THE DIVINE PROCESS OF CHANGE

(m)

The drama shows how the divine process of change manifests itself to our human understanding and how man experiences itas punishment, torment, death, and transfiguration. The dreamer describes how a man would act and what he would have to suffer if he were drawn into the cycle of the death and rebirth of the gods, and what effect the deus absconditus would have if a mortal man should succeed by his “art” in setting free the “guardian of spirits” from his dark dwelling. There are indications in the literature that this is not without its dangers

CW13 ¶ 139
(n)

The element of torture, so conspicuous in Zosimos, is not uncommon in alchemical literature. “Slay the mother, cutting off her hands and feet”.“Take a man, shave him, and drag him over a stoneuntil his body dies”.“Take a cock, pluck it alive, then put its head in a glass vessel”. In medieval alchemy the torturing of the materia was an allegory of Christ's passion

CW13 ¶ 139

THE DIVINE WATER

AS A CORPUS MYSTICUM

(o)

For Zosimos and those of like mind the divine water was a corpus mysticum.

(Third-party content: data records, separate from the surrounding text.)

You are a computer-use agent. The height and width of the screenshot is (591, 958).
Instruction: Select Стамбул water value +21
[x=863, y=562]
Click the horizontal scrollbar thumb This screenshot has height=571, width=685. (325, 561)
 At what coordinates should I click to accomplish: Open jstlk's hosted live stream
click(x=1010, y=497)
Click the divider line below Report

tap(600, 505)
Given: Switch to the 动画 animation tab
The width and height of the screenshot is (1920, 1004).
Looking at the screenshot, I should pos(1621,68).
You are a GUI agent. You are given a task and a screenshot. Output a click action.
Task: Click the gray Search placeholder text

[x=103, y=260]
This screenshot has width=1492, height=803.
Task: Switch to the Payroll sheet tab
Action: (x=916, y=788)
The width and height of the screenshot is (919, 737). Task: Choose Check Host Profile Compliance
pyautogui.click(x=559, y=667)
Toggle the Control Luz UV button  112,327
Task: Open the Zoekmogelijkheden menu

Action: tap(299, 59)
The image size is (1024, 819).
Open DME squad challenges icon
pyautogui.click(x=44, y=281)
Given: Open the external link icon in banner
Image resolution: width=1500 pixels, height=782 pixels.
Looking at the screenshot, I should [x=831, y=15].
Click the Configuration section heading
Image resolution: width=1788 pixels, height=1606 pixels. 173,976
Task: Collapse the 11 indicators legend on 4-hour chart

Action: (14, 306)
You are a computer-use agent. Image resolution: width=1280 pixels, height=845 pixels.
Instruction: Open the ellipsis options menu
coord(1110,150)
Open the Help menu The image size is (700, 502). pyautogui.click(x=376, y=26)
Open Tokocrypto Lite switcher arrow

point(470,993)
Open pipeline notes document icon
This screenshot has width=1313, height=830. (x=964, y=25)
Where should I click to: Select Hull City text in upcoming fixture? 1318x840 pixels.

A personalistic psychology will naturally ask: how did Zosimos come to be looking for a corpus mysticum? The answer would point to the historical conditions: it was a problem of the times. But in so far as the corpus mysticum was conceived by the alchemists to be a gift of the Holy Spirit, it can be understood in a quite general sense as a visible gift of grace conferring redemption. Man's longing for redemption is universal and can therefore have an ulterior, personalistic motive only in exceptional cases, when it is not a genuine phenomenon but an abnormal misuse of it. Hysterical self-deceivers, and ordinary ones too, have at all times understood the art of misusing everything so as to avoid the demands and duties of life, and above all to shirk the duty of confronting themselves. They pretend to be seekers after God in order not to have to face the truth that they are ordinary egoists. In such cases it is well worth asking: Why are you seeking the divine water?